I didn’t necessarily agree with everything Herzog says, or find every speculation fascinating, or every question he asks one that I would have asked, but on the whole he’s a fine guide through this material. He makes some good, intelligent observations.
I like the fact that he’s not afraid to personalize the film. He didn’t just hire some voice actor to describe what’s happening in a bland, objective tone. Instead he frees himself to wax philosophic when he wants, even to inject a little wry humor here and there. (A couple times he abruptly cuts in with a voiceover as an interviewee is telling a story and says something like “This story went on and on endlessly, but anyway the bottom line was that he…” and he gives a three or four sentence paraphrase of the rest of the story. It’s done in a way that’s a little funny, maybe a little rude, but certainly unconventional.)
One of the people comments that among the most striking things about Antarctica is the dead silence. She says that when the wind isn’t blowing, and no people are up moving about, there is such complete quiet that it’s hard to get used to.
I guess we’re so perpetually surrounded by a certain amount of background sound even when we think it’s quiet that real quiet comes as something of a shock, like you’re in one of those sensory deprivation chambers.
I actually wish Herzog had taken that more to heart. In the sequences of scenery, like the underwater scenes, he generally uses what sounds like hymns or religious chants of some kind to lend it all a certain solemnity. But I’ll bet total silence would have been more striking, and more fitting. I often found the music distracting. It adds a certain inappropriate busyness.
I liked Encounters at the End of the World enough to give it at least a mild recommendation, but it still maybe isn’t as satisfying as it could be. I think what holds me back from praising it more is that it has kind of an impressionistic, scattershot organization to it that makes it feel superficial.
It’s like as soon as you think we’re going to learn about the truly bizarre animals that live under the sea in this part of the world, it turns out that was just a quick anecdote about one or two of them. Or as soon as you think we’re starting to get to know one of the people, their time on screen is over. Or as soon as you start enjoying the information about penguins, there’s nothing else the rest of the movie about penguins.
Climate change is mentioned in passing here and there (Herzog seems to have a more general pessimism about the human race’s likelihood of surviving indefinitely—if climate change doesn’t do us in, something else will), but very little of substance is said on the topic.
In other words, a great deal is introduced, but precious little is explored in any kind of a thorough manner. So there’s a bit of a teasing quality to this movie.
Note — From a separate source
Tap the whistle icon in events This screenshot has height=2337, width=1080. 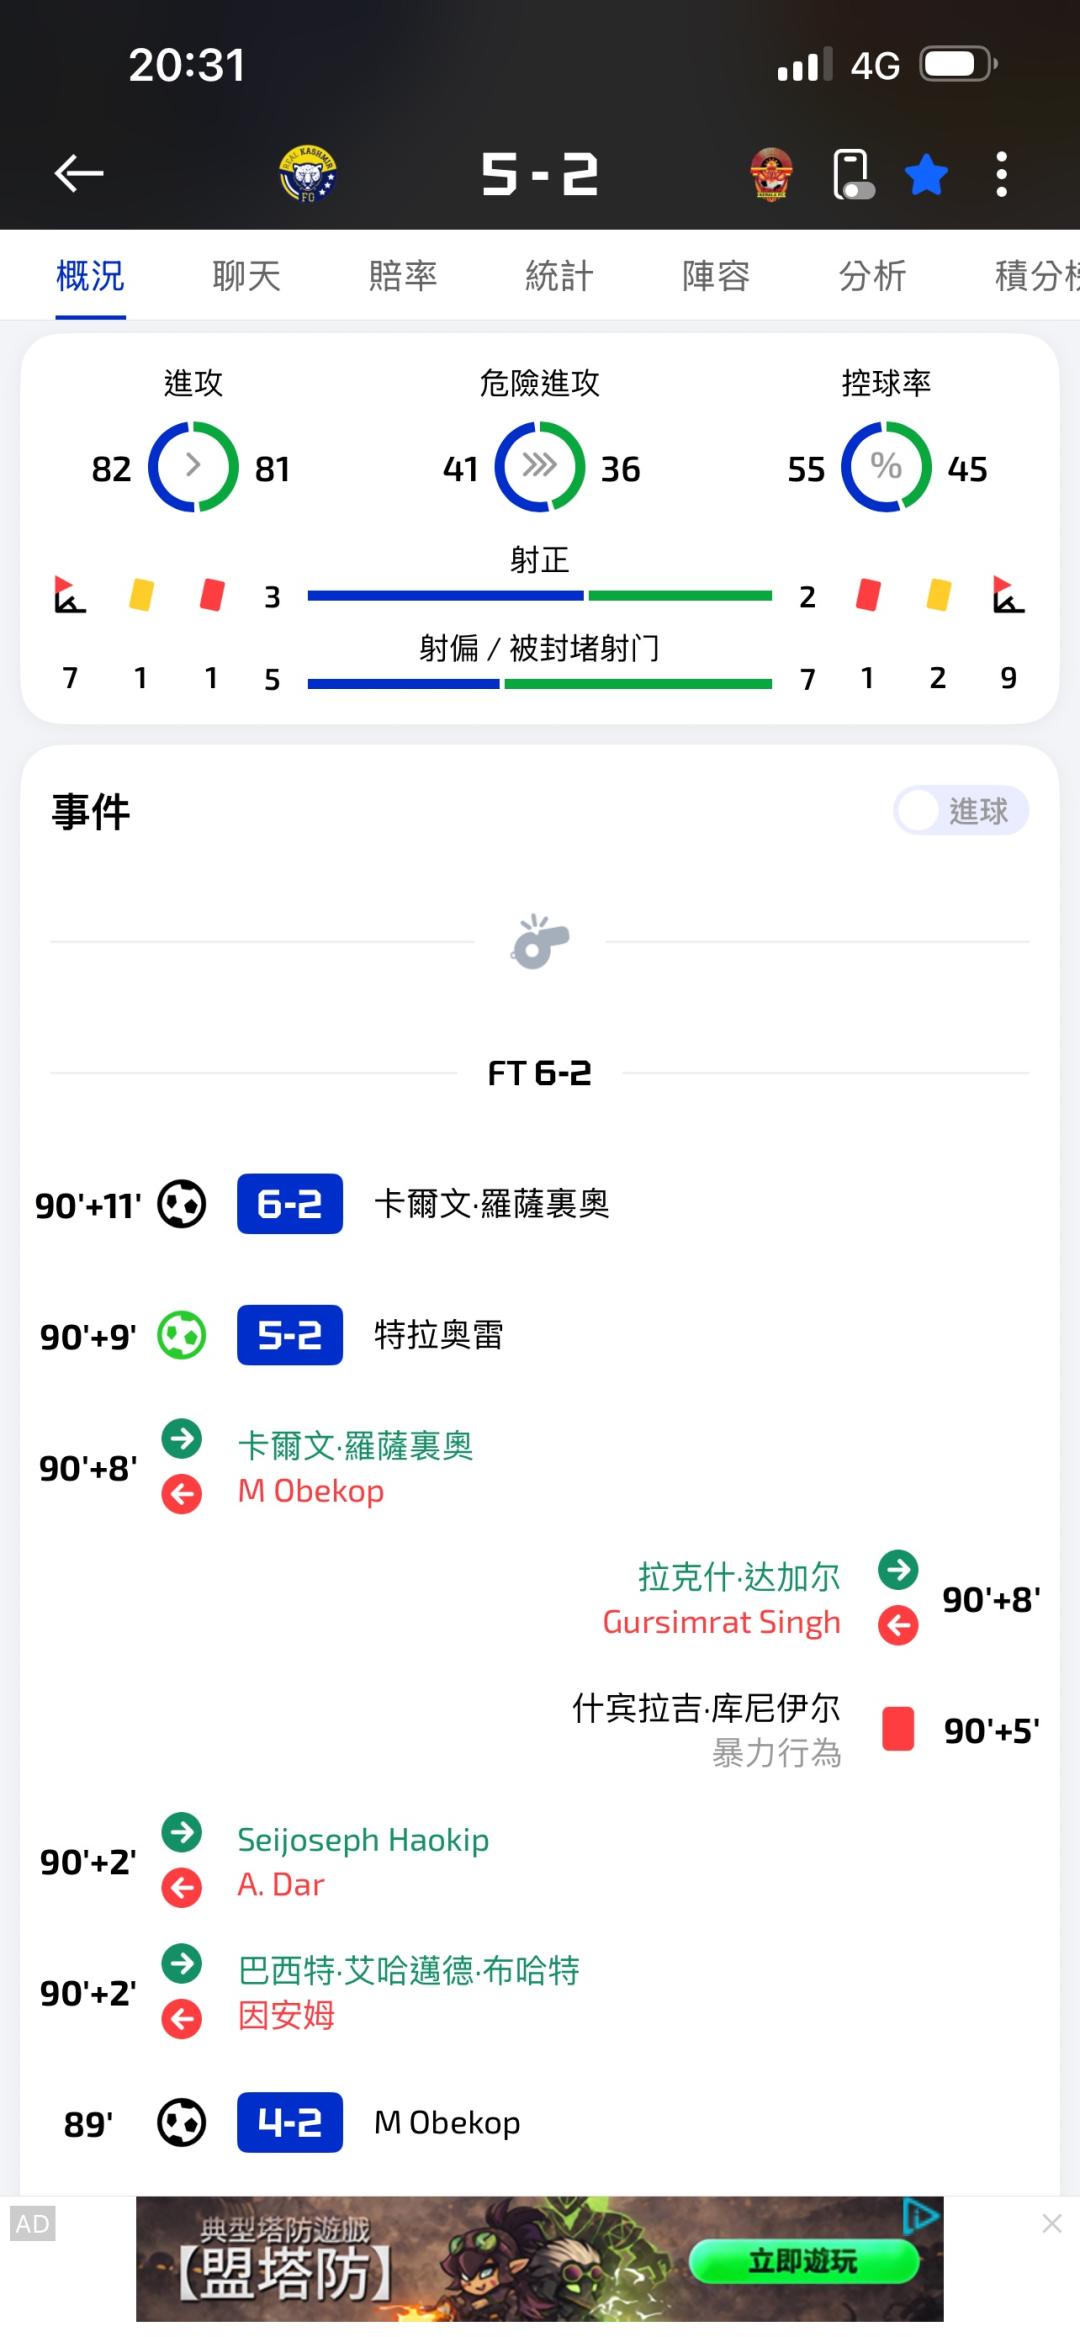(x=540, y=941)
Here’s my choice for the single most memorable moment of Encounters at the End of the World: Evidently occasionally something goes awry in a penguin’s wiring, in its navigation. Really there’s never a reason for them to be anywhere other than in their colony, or in the water (which tend to be close together—the colony is set up close to the water since their food supply is in the water). But every so often, a penguin will simply walk determinedly inland, away from everything. They say that there’s no point in stopping it—unless you were going to confine it entirely or something—because if you place it back in the colony or in the water, it’ll simply take off again, walking for no reason whatsoever toward the mountains hundreds of miles away.
There is a shot of such a penguin, utterly alone, walking hurriedly away. Walking toward absolutely nothing, except its own death.